# Carolina Clock ‘Stravaganza 2018



## ducttapecuber (Oct 7, 2018)

https://www.worldcubeassociation.org/competitions/CarolinaClockStravaganza2018

A comp for crazy clock and bigBLD people. 
Where: Monroe, North Carolina
When: November 17th, 2018
Events
3 rounds of Clock- with Finals being Head-to-Head
3BLD, 4BLD, & 5BLD
Square-1 (1 round)
3x3 (2 rounds)
4x4 (1 round)
Pyraminx (2 rounds)

Any questions use the contact info on the site. Or PM on here.


----------



## TipsterTrickster (Oct 7, 2018)

Yay hype!!! I love clock and really need a 5bld definitely coming!!!!


----------



## Hazel (Oct 7, 2018)

I plan on going! I've never competed in clock before, so this will be fun  based on the results of last year's CCS I can easily make it to finals!


----------



## willtri4 (Oct 19, 2018)

This'll be my first comp in over a year. I'm excited, hopefully I can get back close-ish to where I was in sq1 and bld


----------



## willtri4 (Nov 20, 2018)

My comp video is premiering tonight at 9!


----------

Objectives
1 - In the competition thread above, what date is given for the event?
2 - Reproduce the passage of the competition thread starting with "A comp for crazy" and going on through "PM on here.".

Source data
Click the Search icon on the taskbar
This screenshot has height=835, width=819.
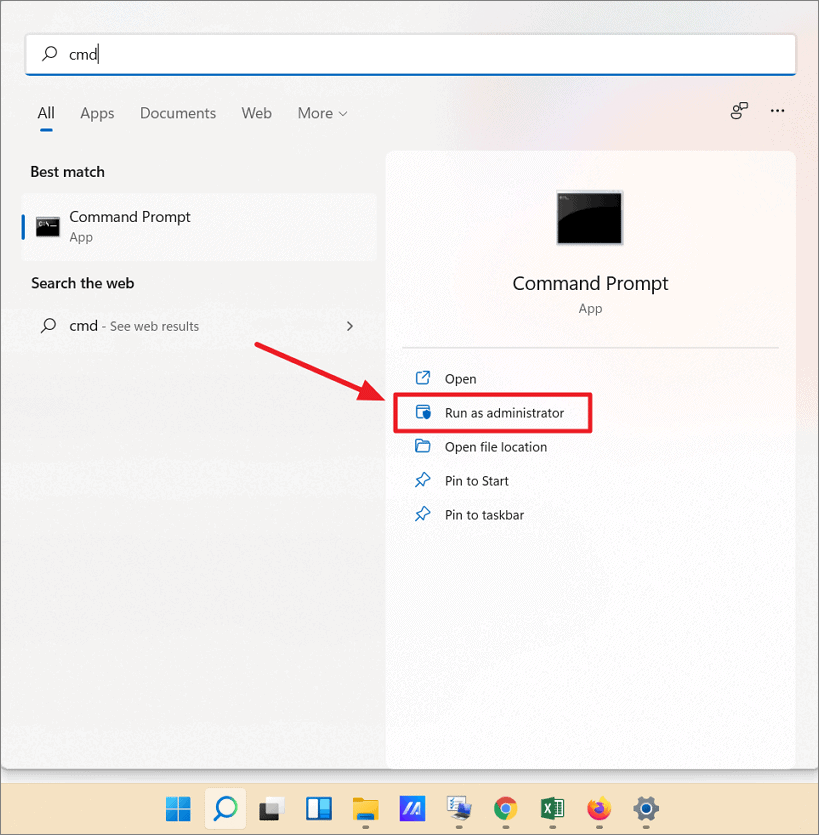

Answers provided
1 - November 17th, 2018

2 -
A comp for crazy clock and bigBLD people. 
Where: Monroe, North Carolina
When: November 17th, 2018
Events
3 rounds of Clock- with Finals being Head-to-Head
3BLD, 4BLD, & 5BLD
Square-1 (1 round)
3x3 (2 rounds)
4x4 (1 round)
Pyraminx (2 rounds)

Any questions use the contact info on the site. Or PM on here.